Tuesday, January 22, 2002

STEM CELLS, EMBRYOS, CLONING, AND HUMANITY (PART 6)



Lest I be thought too hard on The American Prospect, I must endorse the linked article as a well written, researched, and reasoned essay on why Leon Kass is so dangerous. Perhaps scariest: "The Madisonian idea ... of a marketplace in which good ideas will eventually chase off bad ones is lost on him." I won't further rehash the article, but I think Dr. Kass' insistence on Huxley's Brave New World as the paradigm of what we are in store for if we embrace genetic science is instructive. Huxley, of course, was an irresolute pessimist. His work has been enfolded into the literary canon such that most that graduated high school, at least in the US, have read the book. Along with1984 (penned by perhaps a greater pessimist than Huxley, Orwell), Brave New World is about the only near-future cultural speculation many of us are exposed to in our youth. For this we must blame the literature departments, whose criteria for the canon, at least as far as twentieth century works go, seem to include pessimism. Perhaps Dr. Kass has been exposed to only these works in the genre -- certainly he has expressed a contempt for science fiction in the past. This is too bad, because there are examples aplenty of optimistic speculative fiction written in the last 50-75 years, and many are a darn sight more enjoyable, and just as "literary" as Huxley or Orwell.

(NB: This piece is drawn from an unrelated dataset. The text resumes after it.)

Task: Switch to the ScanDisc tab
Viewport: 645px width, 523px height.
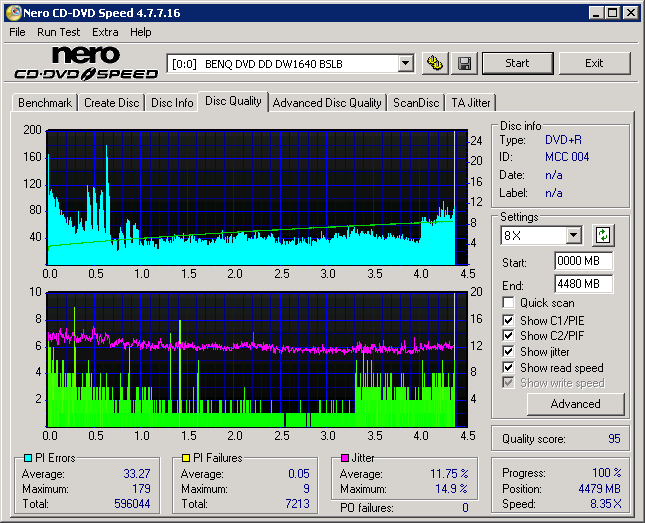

A shining example is the work of Robert A. Heinlein, a Naval Acedemy graduate who loved the military but thought the draft was always immoral, rugged individualist, civil libertarian in the extreme, hard-core pro-American and anti-communist, and tireless advocate for questioning everything, from religion to sexual mores (hard to pigeon hole, eh?). Best known for Hugo-winning novels such as Stranger in a Strange Land and Starship Troopers, Heinlein also wrote Beyond Thiis Horizon, a rousing adventure and exercise in cultural commentary set in a world where genetic design of children for the improvement of humanity was, and had been for many generations, practiced. This was accomplished by government encouraging, but never coercing, specific genetically well-endowed couples whose genotypes would, it was thought, make for good offspring, to pair off and have kids together. Couples were offered the opportunity to select the best chromosomes out of their genetic material for their children. The difference between Heinlein's world and Huxley's or Orwell's is that in the former, a libertarian society, people were free to choose for themselves whether to participate. Some chose to have kids the old fashioned way, with no genetic manipulation.

While I'm not running a comparative literature seminar, I think this exercise is important becaue it so well illustrates what should be obvious, but appears lost in the ESCCR discussion: The danger lies not in genetic research, nor in the development of genetic technologies, but that those technologies will be used coercively and immorally by an oppressive government. That's why comparisons to Mengele and the Nazis, while good for scaring the children, don't advance this debate.

Why should we rely on science fiction to guide us as we decide these critical issues? Maybe we shouldn't, but Dr. Kass et al certainly have, and their exclusively citing the pessimistic viewpoint when there are other views of the furture to be drawn from undermines their credibility and any semblance of objectivity. Further, we shouldn't underestimate the ability of science fiction authors to predict the future. Everything from atomic power and weapons and space flight to waterbeds appeared in science fiction stories and novels, often in remarkable detail, long before these items became a reality. One author writing about atom bombs in the early 40s guessed so close that he got a visit from the FBI, who thought he'd penetrated the Manhattan Project.